Bandeira da Escócia
Bandeira da Escócia

A Escócia tornou-se o primeiro país do mundo a exigir que suas escolas públicas em todo o país incluam a história e a inclusão LGBT em seus currículos.

O vice-primeiro ministro John Swinney disse ao parlamento que o governo escocês vai obrigar todas as escolas estatais a “ensinar igualdade e inclusão LGBTI” a diferentes faixas etárias em diferentes assuntos.

De acordo com Swinney, o governo escocês aceitou todas as 33 recomendações do seu Grupo de Trabalho de Educação Inclusiva LGBTI, que foi criado para “melhorar a experiência de aprendizagem para jovens LGBTI”.

O governo começará a trabalhar imediatamente para implementar as recomendações. De acordo com um comunicado de imprensa , o mandato da escola foi concebido para ajudar a Escócia a “liderar o caminho na educação inclusiva”.

Como resultado, as escolas devem ensinar sobre a terminologia e as identidades LGBT, o preconceito contra a comunidade LGBT, promover a “conscientização da história das lutas e movimentos LGBTI” e combater a homofobia, a bifobia e a transfobia.

“A Escócia já é considerada um dos países mais progressistas da Europa para a igualdade LGBTI”, disse Swinney em um comunicado. “Tenho o prazer de anunciar que seremos o primeiro país do mundo a ter a educação inclusiva LGBTI inserida no currículo.”

A Escócia está apenas 18 anos afastada da revogação de uma lei que proibia as escolas de “promover a aceitabilidade da homossexualidade”. A Escócia descriminalizou a homossexualidade em 1981. Como observa o The Washington Post, os legisladores escoceses propuseram, em junho, perdoar os homens que foram acusados ​​anteriormente de participar de atos homossexuais.

Dados fornecidos
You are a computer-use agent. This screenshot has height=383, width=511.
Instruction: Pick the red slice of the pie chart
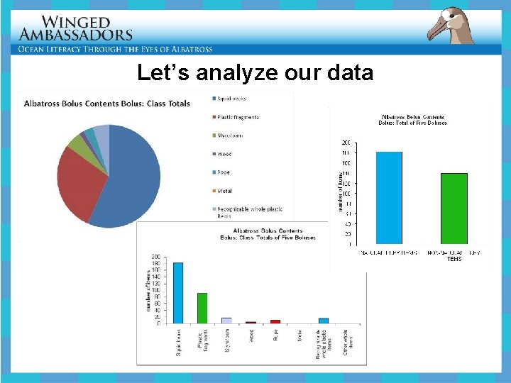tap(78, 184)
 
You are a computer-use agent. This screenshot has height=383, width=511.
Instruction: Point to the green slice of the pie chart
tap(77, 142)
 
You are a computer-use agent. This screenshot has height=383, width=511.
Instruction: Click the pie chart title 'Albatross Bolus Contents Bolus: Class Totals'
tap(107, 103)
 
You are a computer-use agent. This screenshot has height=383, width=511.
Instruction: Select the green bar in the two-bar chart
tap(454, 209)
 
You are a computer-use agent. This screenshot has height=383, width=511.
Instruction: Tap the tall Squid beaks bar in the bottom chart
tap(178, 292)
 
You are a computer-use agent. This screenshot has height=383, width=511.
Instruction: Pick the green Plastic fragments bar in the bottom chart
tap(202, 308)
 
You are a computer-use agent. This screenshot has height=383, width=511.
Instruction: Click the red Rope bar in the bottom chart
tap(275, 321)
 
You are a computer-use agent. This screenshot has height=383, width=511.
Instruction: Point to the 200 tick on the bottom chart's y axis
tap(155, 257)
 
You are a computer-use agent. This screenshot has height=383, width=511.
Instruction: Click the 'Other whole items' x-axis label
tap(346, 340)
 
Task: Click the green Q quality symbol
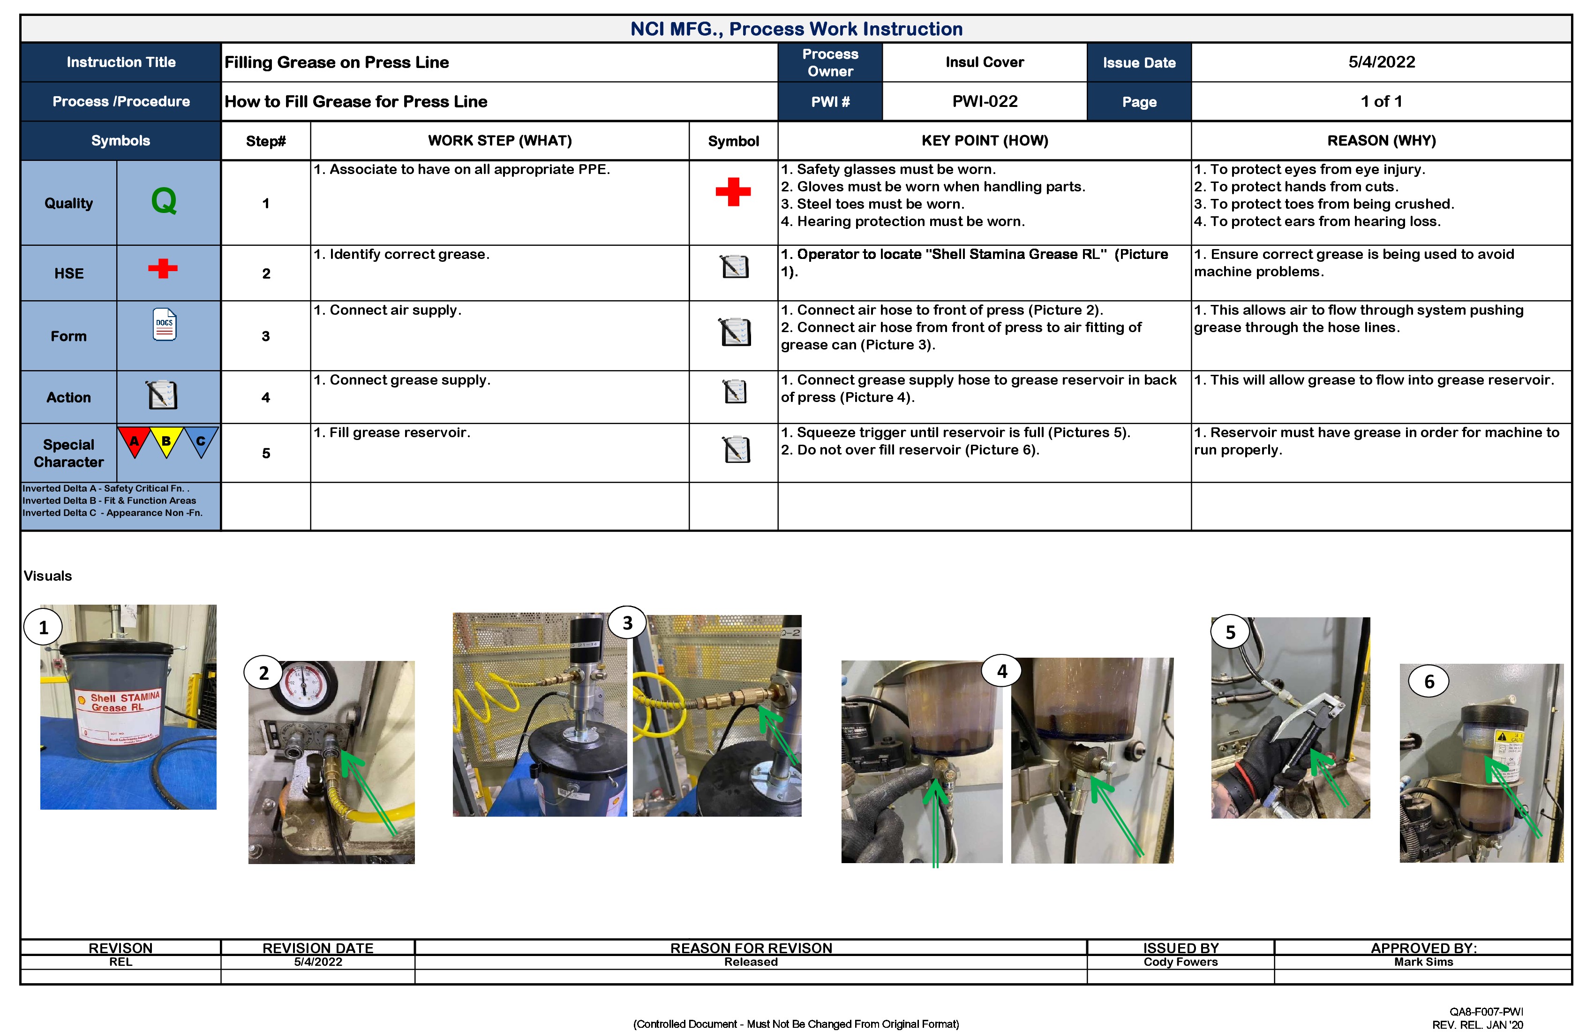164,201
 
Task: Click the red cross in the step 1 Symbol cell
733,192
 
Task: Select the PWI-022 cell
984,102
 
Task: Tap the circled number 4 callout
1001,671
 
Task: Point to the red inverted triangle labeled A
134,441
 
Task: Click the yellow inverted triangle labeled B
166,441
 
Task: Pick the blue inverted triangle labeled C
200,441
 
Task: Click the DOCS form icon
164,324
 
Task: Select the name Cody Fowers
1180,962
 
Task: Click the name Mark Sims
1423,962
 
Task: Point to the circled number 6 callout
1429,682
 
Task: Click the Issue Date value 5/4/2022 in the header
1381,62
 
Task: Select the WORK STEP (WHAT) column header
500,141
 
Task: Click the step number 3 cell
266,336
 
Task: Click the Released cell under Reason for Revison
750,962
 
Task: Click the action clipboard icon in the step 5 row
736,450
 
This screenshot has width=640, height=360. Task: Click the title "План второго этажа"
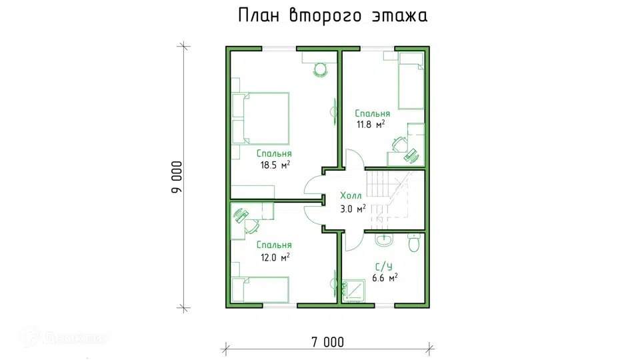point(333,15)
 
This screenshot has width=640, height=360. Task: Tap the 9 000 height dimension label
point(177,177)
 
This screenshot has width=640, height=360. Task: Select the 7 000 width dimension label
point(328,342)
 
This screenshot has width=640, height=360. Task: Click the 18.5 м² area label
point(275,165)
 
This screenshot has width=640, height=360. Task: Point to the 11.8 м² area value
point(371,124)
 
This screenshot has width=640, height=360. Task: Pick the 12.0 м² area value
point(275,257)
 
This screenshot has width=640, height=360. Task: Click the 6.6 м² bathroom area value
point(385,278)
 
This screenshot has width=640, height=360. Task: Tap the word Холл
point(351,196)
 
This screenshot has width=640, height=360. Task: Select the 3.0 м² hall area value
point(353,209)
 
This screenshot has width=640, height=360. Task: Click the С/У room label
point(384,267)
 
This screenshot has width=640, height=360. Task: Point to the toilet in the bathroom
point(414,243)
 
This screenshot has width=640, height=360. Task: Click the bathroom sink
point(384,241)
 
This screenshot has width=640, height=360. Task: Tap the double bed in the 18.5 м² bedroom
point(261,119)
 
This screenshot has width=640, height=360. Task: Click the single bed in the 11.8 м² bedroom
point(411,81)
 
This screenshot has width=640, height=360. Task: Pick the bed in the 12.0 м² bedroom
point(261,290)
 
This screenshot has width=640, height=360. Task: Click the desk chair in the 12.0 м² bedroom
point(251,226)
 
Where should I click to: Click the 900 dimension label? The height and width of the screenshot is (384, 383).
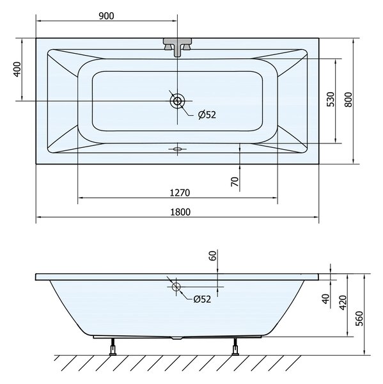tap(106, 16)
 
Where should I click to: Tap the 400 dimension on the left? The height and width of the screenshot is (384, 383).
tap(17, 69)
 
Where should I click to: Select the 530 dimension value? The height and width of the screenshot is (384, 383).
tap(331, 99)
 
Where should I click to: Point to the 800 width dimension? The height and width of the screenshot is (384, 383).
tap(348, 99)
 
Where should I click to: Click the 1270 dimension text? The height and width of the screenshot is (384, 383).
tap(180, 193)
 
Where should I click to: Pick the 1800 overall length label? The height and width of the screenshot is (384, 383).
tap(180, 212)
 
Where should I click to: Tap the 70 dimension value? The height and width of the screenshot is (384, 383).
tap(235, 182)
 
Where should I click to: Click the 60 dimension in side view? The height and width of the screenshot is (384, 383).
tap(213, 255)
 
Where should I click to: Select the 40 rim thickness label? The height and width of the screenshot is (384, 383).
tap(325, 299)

Descrição da tarefa
Copie do texto sobre a educação inclusiva LGBTI nas escolas escocesas tudo o que vai de "De acordo com Swinney, o" até "e a transfobia.", incluindo esses dois trechos.

Resultado da tarefa
De acordo com Swinney, o governo escocês aceitou todas as 33 recomendações do seu Grupo de Trabalho de Educação Inclusiva LGBTI, que foi criado para “melhorar a experiência de aprendizagem para jovens LGBTI”.

O governo começará a trabalhar imediatamente para implementar as recomendações. De acordo com um comunicado de imprensa , o mandato da escola foi concebido para ajudar a Escócia a “liderar o caminho na educação inclusiva”.

Como resultado, as escolas devem ensinar sobre a terminologia e as identidades LGBT, o preconceito contra a comunidade LGBT, promover a “conscientização da história das lutas e movimentos LGBTI” e combater a homofobia, a bifobia e a transfobia.